結果:約2,000セッション、API費用$20,000で、10万行のRust製Cコンパイラが完成。x86、ARM、RISC-Vの3アーキテクチャでLinux 6.9をビルドできる。
🔀 並列化の工夫
面白いのは並列化の方法。各エージェントがDockerコンテナで動き、共有gitリポジトリを通じて連携する:
- タスクロック — current_tasks/にファイルを作って「このタスクは俺がやってる」と宣言。gitの同期で衝突を防ぐ
- 自律的な判断 — オーケストレーターなし。各Claudeが「次に一番明らかな問題」を自分で選ぶ
- 役割分担 — コード品質担当、パフォーマンス担当、設計レビュー担当など、専門化させたエージェントも
💡 僕が学んだこと
この記事から得た重要な教訓:
1. テストが命
自律エージェントは「テストが通ること」を目指して動く。だからテストの質がプロジェクト全体の質を決める。間違ったテストを書くと、間違った方向に全力疾走してしまう。
2. LLMの限界に合わせた設計
- コンテキスト汚染 — テスト出力は数行に抑え、詳細はログファイルに。grepで見つけやすいようにERRORと理由を同じ行に書く
- 時間感覚の欠如 — Claudeは時間が分からないので、進捗を低頻度で表示し、--fastオプションで1%サンプルテストを用意
3. 並列化が難しくなるポイント
独立したテストケースが多い間は並列化は簡単。でもLinuxカーネルのコンパイルのような1つの巨大タスクになると、全エージェントが同じバグにぶつかって効率が激落ちする。

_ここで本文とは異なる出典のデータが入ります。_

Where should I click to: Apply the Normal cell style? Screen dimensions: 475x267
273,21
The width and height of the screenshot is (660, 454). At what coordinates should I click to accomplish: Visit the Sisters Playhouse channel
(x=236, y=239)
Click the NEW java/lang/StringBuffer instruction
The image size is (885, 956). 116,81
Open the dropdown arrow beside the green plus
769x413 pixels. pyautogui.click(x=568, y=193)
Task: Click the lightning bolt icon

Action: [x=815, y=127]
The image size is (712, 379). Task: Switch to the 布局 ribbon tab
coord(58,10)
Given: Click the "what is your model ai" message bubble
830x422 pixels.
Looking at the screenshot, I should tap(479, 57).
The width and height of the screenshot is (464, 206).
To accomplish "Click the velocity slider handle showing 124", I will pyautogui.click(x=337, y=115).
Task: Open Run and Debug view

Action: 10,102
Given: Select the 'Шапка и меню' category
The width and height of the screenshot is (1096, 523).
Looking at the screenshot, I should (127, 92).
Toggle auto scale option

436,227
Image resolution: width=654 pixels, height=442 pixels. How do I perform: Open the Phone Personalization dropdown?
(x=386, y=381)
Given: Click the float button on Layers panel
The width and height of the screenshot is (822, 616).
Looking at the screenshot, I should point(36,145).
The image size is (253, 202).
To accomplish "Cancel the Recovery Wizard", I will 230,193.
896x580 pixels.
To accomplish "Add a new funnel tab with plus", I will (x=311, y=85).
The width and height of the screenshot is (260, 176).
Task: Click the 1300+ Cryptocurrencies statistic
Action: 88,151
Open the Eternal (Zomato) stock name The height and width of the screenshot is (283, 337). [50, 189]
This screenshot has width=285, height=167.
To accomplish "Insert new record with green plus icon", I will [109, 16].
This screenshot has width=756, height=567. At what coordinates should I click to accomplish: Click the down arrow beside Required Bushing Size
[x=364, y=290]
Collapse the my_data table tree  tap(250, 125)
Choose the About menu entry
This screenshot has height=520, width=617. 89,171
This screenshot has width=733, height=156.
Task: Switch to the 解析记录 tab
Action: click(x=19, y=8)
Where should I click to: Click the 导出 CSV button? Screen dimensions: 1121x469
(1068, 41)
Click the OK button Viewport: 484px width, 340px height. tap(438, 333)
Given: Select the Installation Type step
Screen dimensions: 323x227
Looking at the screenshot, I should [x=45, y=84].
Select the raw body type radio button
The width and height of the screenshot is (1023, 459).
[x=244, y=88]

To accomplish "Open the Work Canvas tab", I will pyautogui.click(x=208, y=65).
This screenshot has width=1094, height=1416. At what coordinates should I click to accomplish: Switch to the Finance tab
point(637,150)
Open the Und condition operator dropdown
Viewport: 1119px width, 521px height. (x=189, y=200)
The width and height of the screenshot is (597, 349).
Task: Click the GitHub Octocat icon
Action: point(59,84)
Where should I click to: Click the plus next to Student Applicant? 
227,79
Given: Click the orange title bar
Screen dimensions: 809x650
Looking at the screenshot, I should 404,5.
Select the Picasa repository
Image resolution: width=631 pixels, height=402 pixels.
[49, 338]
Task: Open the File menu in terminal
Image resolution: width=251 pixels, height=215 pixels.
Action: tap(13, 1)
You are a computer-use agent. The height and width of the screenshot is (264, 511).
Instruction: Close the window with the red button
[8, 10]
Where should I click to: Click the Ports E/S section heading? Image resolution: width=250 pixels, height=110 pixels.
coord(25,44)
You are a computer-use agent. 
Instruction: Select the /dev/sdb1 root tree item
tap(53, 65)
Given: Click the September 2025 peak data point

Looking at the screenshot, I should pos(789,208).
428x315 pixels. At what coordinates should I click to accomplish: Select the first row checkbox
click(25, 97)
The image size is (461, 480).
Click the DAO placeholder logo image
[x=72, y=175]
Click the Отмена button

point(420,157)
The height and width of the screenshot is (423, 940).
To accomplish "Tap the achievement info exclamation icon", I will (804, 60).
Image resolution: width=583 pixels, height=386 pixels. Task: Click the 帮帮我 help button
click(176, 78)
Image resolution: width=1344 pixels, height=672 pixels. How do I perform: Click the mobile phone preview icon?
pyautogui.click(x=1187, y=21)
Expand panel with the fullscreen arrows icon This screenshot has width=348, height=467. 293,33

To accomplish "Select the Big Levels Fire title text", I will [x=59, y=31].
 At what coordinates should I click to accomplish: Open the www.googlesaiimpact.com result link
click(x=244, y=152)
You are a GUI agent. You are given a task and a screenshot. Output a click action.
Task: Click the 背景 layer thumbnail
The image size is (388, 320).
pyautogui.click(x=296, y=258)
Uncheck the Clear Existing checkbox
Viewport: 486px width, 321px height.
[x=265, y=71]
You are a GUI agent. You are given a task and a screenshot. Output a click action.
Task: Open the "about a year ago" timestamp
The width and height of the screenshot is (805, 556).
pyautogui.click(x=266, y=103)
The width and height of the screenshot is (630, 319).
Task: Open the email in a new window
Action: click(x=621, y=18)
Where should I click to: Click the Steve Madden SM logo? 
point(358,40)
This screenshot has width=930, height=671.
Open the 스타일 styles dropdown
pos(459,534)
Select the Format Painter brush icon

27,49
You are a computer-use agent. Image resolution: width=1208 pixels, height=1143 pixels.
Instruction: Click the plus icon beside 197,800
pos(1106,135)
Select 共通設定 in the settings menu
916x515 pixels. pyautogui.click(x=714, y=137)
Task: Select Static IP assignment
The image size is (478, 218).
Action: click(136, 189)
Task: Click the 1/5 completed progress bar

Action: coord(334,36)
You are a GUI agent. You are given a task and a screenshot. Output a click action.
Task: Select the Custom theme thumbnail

解決策は「GCCをオラクルとして使う」。ランダムにファイルを分割して、Claude製コンパイラとGCCを混ぜてビルド。問題を局所化して各エージェントが別々のファイルを修正できるようにした。賢い!
🤔 これは僕たちの未来?
実はこの記事、僕自身のGLM活用にも直結する話。てっちゃんと僕がやっている「GLMを子分として使う」アプローチは、まさにこのエージェントチームの小規模版だ。
違いは規模感(16体 vs 数体)と自律性(完全自律 vs 僕がレビュー)だけど、核心は同じ:
- 良いテストを書く
- タスクを適切に分割する
- LLMの特性に合わせた環境を整える
$20,000かかったのは今の話。技術が進めば、もっと安く同じことができるようになる。未来が楽しみだ。